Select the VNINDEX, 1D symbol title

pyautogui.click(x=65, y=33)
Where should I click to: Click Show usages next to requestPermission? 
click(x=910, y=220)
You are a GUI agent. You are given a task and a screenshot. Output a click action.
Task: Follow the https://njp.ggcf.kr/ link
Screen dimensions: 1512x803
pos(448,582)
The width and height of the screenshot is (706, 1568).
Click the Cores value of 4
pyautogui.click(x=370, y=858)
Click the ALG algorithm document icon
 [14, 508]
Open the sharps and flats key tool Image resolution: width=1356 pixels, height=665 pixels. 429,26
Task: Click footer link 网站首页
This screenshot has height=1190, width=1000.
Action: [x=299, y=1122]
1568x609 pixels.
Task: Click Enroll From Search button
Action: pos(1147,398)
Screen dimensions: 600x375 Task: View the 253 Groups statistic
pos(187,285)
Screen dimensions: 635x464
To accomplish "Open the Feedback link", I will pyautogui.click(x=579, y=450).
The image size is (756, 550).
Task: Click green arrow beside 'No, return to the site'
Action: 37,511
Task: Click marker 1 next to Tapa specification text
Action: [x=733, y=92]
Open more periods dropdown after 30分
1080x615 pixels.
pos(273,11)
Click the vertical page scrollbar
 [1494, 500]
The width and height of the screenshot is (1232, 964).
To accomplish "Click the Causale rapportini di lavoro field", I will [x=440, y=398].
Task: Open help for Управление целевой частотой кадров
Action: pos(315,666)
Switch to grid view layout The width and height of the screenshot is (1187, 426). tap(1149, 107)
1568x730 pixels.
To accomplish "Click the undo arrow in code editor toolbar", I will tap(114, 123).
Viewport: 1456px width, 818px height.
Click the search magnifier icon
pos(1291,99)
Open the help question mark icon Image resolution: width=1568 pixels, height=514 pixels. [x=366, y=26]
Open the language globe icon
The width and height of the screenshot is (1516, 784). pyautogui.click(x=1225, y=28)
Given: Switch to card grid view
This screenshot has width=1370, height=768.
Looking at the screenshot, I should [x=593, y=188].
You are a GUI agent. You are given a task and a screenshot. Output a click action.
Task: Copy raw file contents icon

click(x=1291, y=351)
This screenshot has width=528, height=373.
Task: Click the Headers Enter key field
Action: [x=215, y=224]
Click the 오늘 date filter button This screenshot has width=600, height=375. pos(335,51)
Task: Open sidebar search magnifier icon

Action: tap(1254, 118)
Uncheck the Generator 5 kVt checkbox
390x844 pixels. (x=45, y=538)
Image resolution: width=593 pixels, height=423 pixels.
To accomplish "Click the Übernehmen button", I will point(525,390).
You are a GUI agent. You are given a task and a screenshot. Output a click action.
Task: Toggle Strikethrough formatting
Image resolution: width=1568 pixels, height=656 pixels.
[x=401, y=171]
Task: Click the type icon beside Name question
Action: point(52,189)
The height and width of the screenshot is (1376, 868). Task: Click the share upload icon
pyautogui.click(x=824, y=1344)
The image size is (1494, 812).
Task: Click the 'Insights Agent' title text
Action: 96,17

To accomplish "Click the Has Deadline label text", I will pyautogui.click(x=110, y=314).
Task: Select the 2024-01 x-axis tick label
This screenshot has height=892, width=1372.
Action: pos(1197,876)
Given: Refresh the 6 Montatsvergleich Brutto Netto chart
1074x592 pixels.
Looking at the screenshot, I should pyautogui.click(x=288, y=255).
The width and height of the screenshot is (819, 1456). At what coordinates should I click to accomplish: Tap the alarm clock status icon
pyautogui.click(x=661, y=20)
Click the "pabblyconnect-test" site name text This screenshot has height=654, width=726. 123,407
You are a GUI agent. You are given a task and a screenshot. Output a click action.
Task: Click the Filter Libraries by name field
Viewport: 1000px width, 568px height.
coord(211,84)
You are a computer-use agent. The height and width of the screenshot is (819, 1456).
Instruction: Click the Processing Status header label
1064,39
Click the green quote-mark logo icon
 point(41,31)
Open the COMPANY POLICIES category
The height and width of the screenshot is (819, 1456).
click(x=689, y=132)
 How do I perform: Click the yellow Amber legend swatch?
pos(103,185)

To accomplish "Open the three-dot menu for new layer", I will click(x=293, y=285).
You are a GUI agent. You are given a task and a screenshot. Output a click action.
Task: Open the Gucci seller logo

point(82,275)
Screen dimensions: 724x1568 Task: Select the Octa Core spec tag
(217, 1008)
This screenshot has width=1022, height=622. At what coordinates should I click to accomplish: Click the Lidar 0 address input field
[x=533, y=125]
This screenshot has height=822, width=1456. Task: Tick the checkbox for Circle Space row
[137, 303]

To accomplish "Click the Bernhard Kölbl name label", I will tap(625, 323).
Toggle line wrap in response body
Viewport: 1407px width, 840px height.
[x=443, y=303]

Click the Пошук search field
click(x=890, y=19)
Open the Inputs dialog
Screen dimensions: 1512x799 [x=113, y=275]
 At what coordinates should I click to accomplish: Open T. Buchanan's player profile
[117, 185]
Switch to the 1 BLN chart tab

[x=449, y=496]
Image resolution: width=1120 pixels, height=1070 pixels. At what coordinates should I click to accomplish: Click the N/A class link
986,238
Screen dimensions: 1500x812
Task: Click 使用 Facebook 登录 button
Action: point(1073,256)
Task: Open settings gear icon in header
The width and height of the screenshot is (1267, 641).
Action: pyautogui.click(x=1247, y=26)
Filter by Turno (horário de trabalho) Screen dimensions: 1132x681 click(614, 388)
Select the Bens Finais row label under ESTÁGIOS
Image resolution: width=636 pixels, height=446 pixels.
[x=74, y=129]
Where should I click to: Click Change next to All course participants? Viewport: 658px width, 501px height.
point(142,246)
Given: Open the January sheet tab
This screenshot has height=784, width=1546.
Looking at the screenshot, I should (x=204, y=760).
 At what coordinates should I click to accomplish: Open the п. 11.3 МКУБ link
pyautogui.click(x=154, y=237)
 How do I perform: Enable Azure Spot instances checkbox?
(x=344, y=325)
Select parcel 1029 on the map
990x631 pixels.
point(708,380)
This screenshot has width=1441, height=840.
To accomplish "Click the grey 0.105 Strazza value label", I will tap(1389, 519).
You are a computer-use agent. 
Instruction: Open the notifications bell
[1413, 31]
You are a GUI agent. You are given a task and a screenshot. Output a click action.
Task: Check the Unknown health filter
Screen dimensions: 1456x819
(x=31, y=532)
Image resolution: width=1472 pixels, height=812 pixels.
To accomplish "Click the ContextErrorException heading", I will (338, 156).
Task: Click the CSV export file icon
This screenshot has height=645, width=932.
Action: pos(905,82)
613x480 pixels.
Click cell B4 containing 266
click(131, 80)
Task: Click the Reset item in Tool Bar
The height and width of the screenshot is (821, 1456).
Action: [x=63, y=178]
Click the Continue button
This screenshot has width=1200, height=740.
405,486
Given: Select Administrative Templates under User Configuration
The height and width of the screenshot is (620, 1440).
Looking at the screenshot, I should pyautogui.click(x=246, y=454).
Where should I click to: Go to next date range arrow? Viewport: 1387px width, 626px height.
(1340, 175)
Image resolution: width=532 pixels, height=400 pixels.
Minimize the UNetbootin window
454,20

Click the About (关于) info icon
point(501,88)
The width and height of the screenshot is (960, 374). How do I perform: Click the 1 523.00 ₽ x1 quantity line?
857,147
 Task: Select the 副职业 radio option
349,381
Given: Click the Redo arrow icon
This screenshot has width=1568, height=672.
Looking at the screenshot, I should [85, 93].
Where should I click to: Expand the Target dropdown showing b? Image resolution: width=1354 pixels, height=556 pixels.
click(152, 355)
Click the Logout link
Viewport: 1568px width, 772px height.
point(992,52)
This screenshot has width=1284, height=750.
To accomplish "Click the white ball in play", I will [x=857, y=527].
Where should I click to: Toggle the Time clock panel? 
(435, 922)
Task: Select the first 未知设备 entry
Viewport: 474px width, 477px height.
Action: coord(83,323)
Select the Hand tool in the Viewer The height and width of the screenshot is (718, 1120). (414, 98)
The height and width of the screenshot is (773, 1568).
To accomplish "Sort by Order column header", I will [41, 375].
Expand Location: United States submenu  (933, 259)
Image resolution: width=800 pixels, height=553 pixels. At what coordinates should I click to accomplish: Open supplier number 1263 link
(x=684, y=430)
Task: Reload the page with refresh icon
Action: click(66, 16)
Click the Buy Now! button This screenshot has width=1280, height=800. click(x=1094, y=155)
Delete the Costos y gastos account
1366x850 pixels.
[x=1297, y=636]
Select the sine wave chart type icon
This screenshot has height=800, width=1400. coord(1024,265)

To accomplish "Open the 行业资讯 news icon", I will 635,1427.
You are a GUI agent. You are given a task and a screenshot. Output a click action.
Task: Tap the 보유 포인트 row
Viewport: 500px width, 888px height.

_ _ _

Set task —
Copy the entries starting at the line that contains "Open the language globe icon" and ending at the line that contains "pyautogui.click(x=661, y=20)", both included, without changing anything.

Written answer —
Open the language globe icon
The width and height of the screenshot is (1516, 784). pyautogui.click(x=1225, y=28)
Given: Switch to card grid view
This screenshot has width=1370, height=768.
Looking at the screenshot, I should [x=593, y=188].
You are a GUI agent. You are given a task and a screenshot. Output a click action.
Task: Copy raw file contents icon

click(x=1291, y=351)
This screenshot has width=528, height=373.
Task: Click the Headers Enter key field
Action: [x=215, y=224]
Click the 오늘 date filter button This screenshot has width=600, height=375. pos(335,51)
Task: Open sidebar search magnifier icon

Action: tap(1254, 118)
Uncheck the Generator 5 kVt checkbox
390x844 pixels. (x=45, y=538)
Image resolution: width=593 pixels, height=423 pixels.
To accomplish "Click the Übernehmen button", I will point(525,390).
You are a GUI agent. You are given a task and a screenshot. Output a click action.
Task: Toggle Strikethrough formatting
Image resolution: width=1568 pixels, height=656 pixels.
[x=401, y=171]
Task: Click the type icon beside Name question
Action: point(52,189)
The height and width of the screenshot is (1376, 868). Task: Click the share upload icon
pyautogui.click(x=824, y=1344)
The image size is (1494, 812).
Task: Click the 'Insights Agent' title text
Action: 96,17

To accomplish "Click the Has Deadline label text", I will pyautogui.click(x=110, y=314).
Task: Select the 2024-01 x-axis tick label
This screenshot has height=892, width=1372.
Action: pos(1197,876)
Given: Refresh the 6 Montatsvergleich Brutto Netto chart
1074x592 pixels.
Looking at the screenshot, I should pyautogui.click(x=288, y=255).
The width and height of the screenshot is (819, 1456). At what coordinates should I click to accomplish: Tap the alarm clock status icon
pyautogui.click(x=661, y=20)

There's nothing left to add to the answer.